New analysis backs search area for flight MH370
Australian authorities have said on Thursday that new analysis confirms they’ve likely been searching in the right place for the ill-fated missing Malaysian airliner.
Searchers have been combing a 120,000-square-kilometer (46,000-square-mile) part of the Indian Ocean since last year but have yet to turn up any trace of Flight 370. A wing flap was found in July on the other side of the Indian Ocean, washed up on remote Reunion Island.
The new analysis by an agency of the Defense Department confirmed “the highest probability” the final resting place for the plane is within the current search area, the government said in a statement.
Australia’s Deputy Prime Minister Warren Truss said the new analysis pointed to the aircraft most likely coming to rest in the southern part of the current search area, so searchers would focus on that location and slightly widen the boundaries of their search area there.
“We remain hopeful, indeed optimistic, that we will still locate the aircraft. There’s around 44,000 square kilometers yet to be searched in this new priority area,” Truss said.

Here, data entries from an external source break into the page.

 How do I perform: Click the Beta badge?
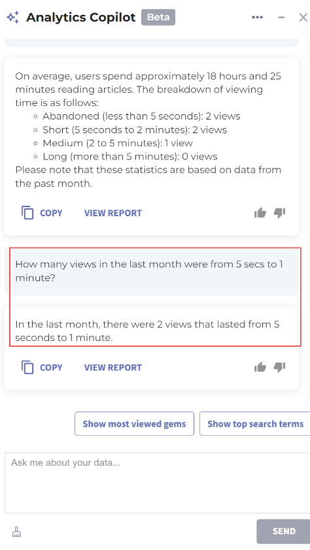[158, 17]
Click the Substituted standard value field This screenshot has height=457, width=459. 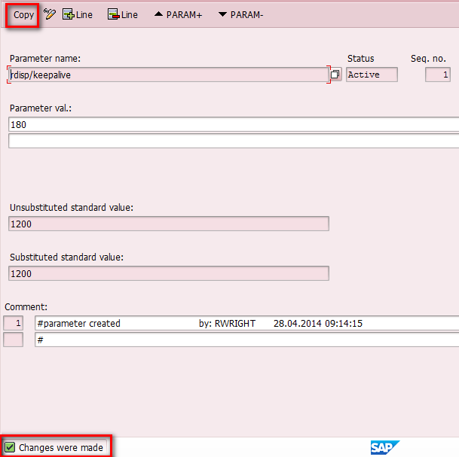169,273
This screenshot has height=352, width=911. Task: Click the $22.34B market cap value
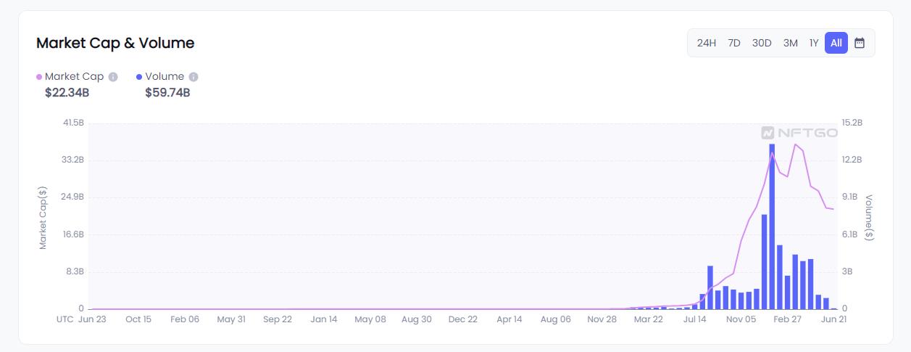point(67,92)
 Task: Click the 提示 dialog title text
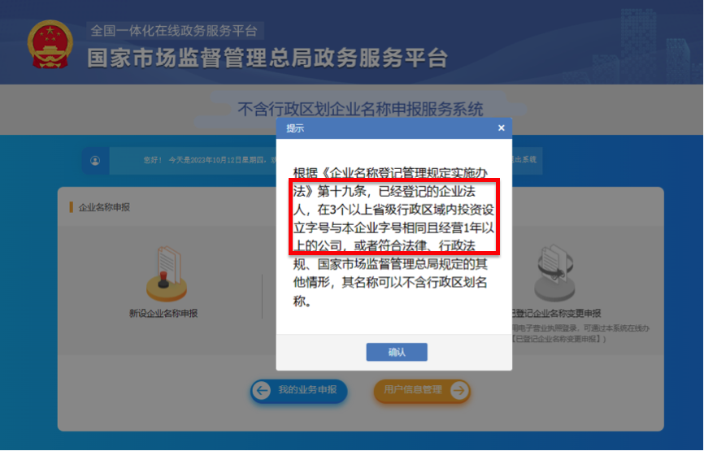[295, 128]
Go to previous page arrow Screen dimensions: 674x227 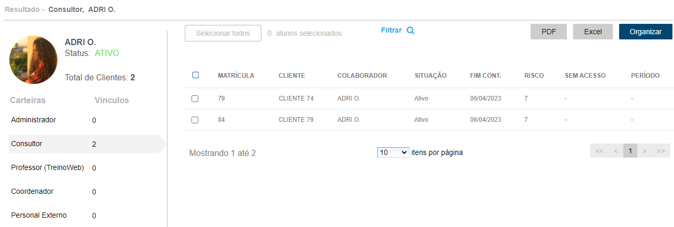coord(616,151)
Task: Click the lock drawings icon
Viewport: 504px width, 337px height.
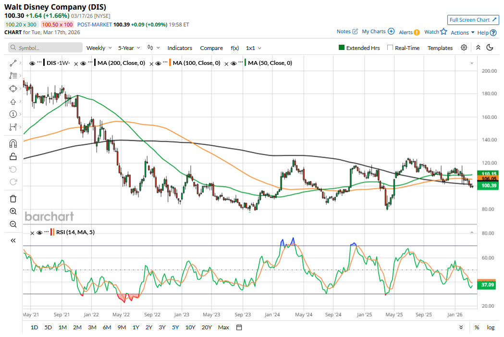Action: click(13, 156)
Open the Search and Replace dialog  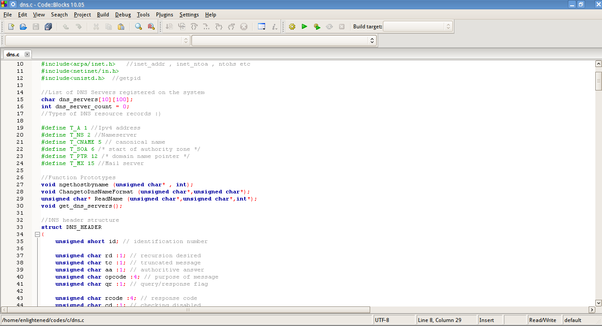tap(151, 27)
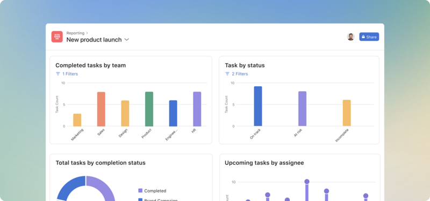Open the user avatar profile picture
Image resolution: width=430 pixels, height=201 pixels.
coord(351,37)
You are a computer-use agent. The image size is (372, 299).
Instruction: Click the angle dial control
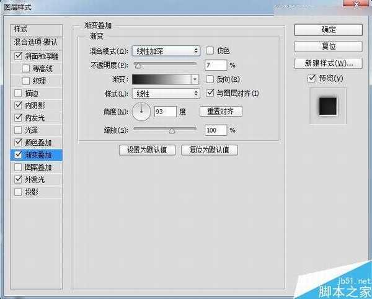coord(142,112)
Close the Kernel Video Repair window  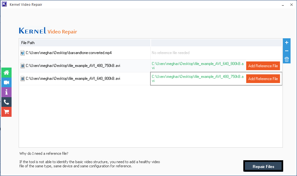[x=291, y=5]

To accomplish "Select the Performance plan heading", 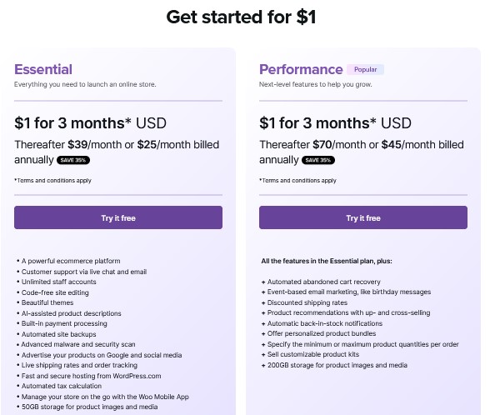I will coord(301,69).
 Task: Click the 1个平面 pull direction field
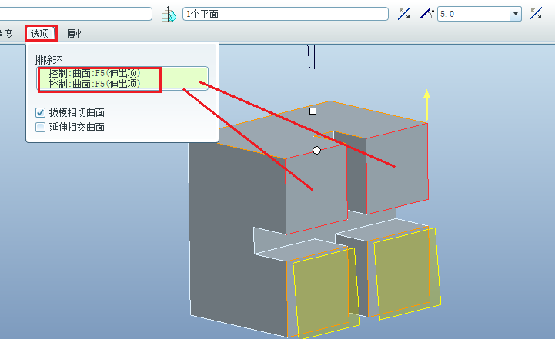pyautogui.click(x=285, y=14)
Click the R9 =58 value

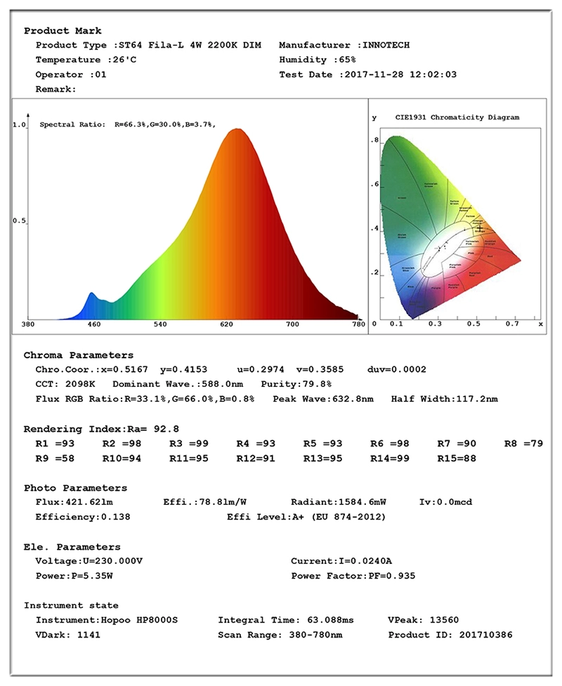coord(55,459)
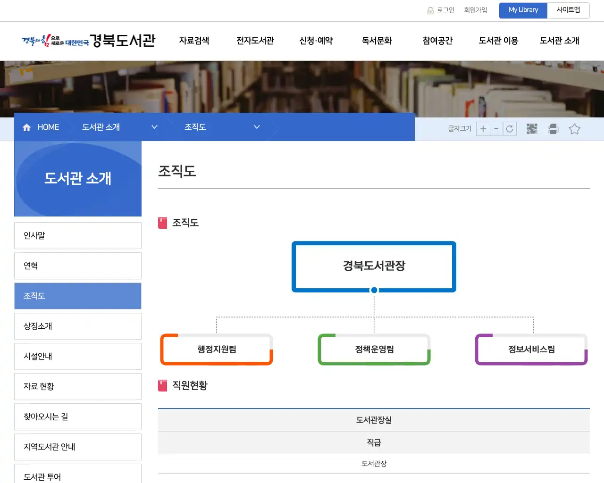Open the 찾아오시는 길 page

(x=78, y=416)
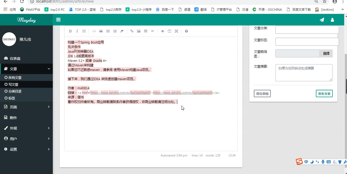Insert an image using picture icon

(139, 31)
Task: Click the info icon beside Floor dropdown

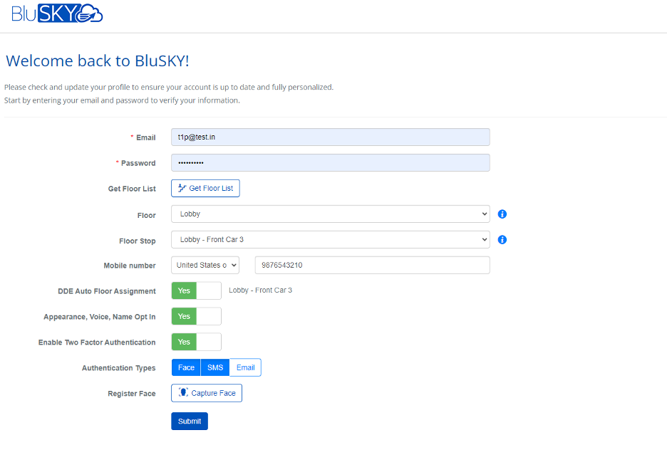Action: click(x=502, y=214)
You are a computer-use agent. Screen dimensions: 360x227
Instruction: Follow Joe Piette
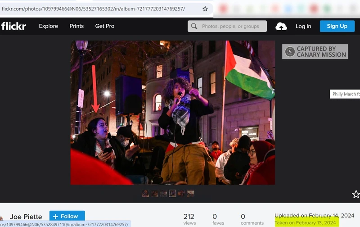(67, 216)
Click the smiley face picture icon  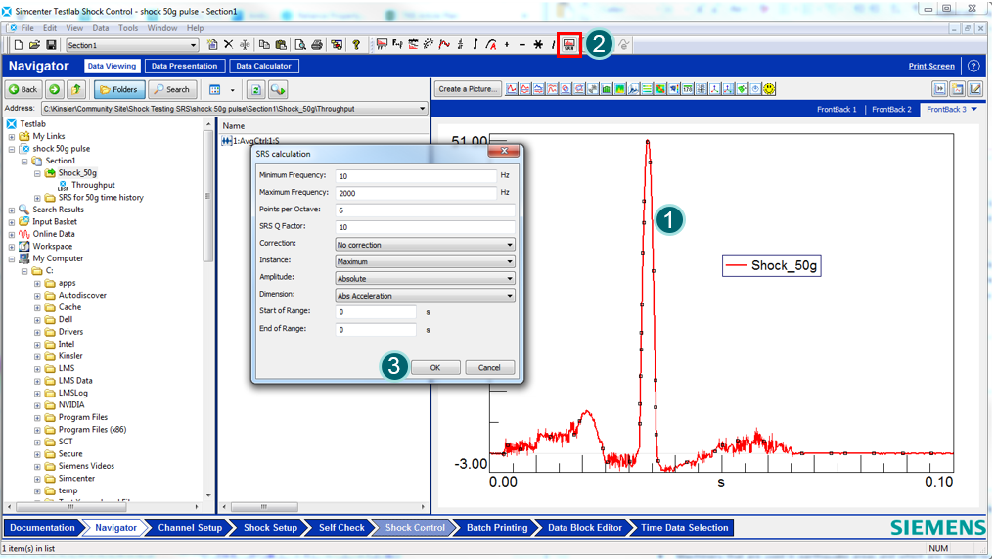pyautogui.click(x=770, y=89)
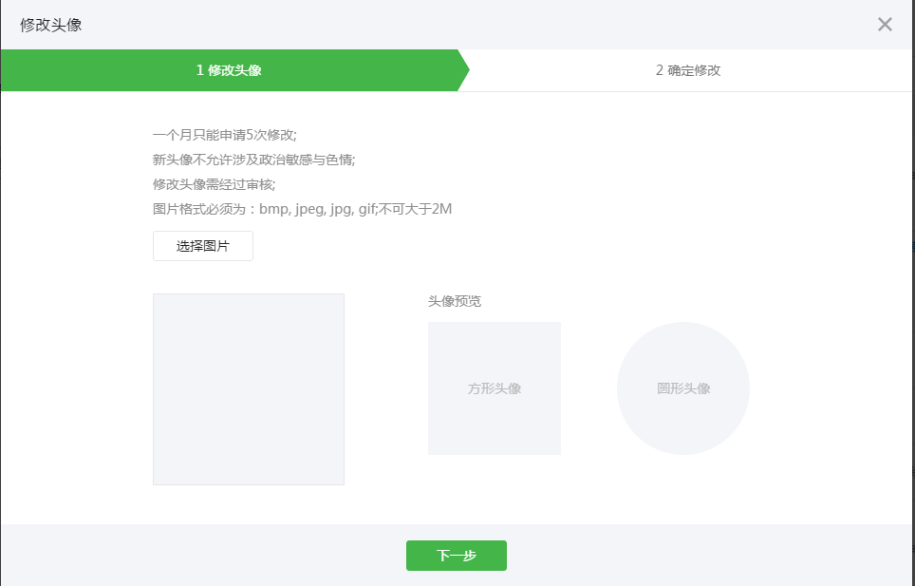This screenshot has width=915, height=586.
Task: Click the circular avatar preview placeholder
Action: [682, 388]
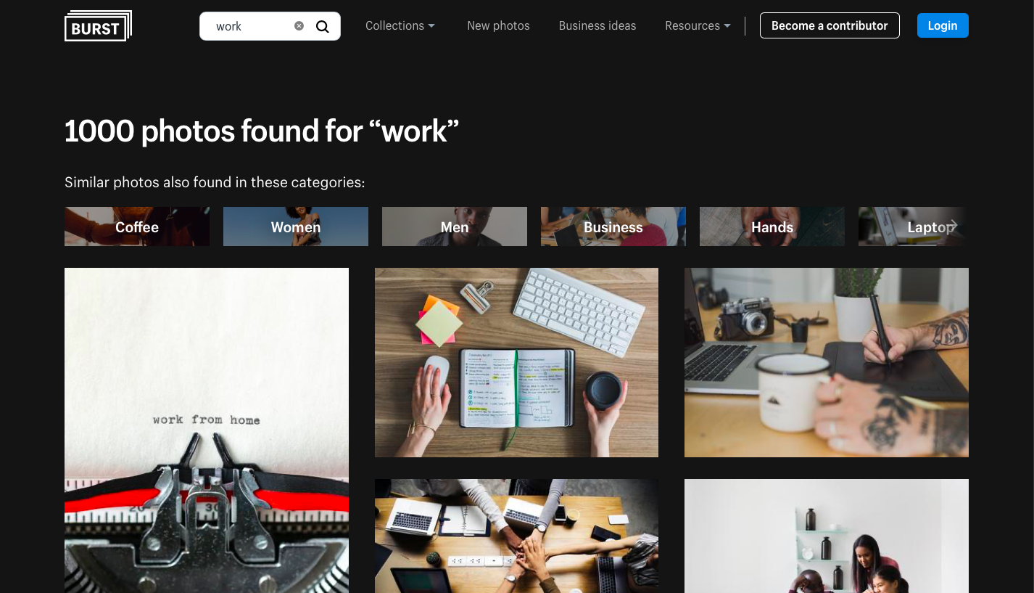Viewport: 1034px width, 593px height.
Task: Open the work from home typewriter photo
Action: tap(207, 430)
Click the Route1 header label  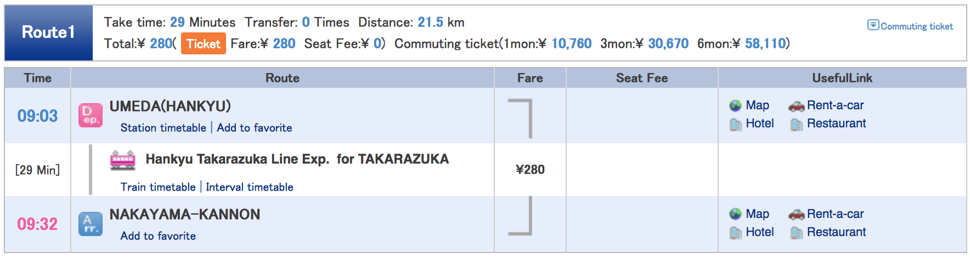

He said the new analysis used a different methodology but came to the same conclusions about where to search, giving authorities “real encouragement” they were on the right track.
He said China would soon contribute a ship and 20 million Australian dollars ($14.6 million) to the search effort, marking its first financial contribution.
“We are particularly grateful for this commitment from China because that will help ensure that there are adequate finances,” Truss said.
In total, the search is expected to cost 180 million Australian dollars, with Australia contributing AU$60 million and Malaysia contributing AU$100 million, he said.
The Boeing 777 vanished with 239 people aboard on March 8, 2014, during a flight from Kuala Lumpur, Malaysia, to Beijing. Authorities are baffled by how and why it disappeared. Among those who died were 153 Chinese nationals.
The current seabed search more than 1,800 kilometers (1,100 miles) southwest of Australia began in October last year. Ships using side-scan sonar and an underwater drone fitted with a video camera have so far scoured more than 70,000 square kilometers (27,000 square miles) of rugged terrain.
The search area is based on analysis of scant satellite information that tracked the final hours of Flight 370.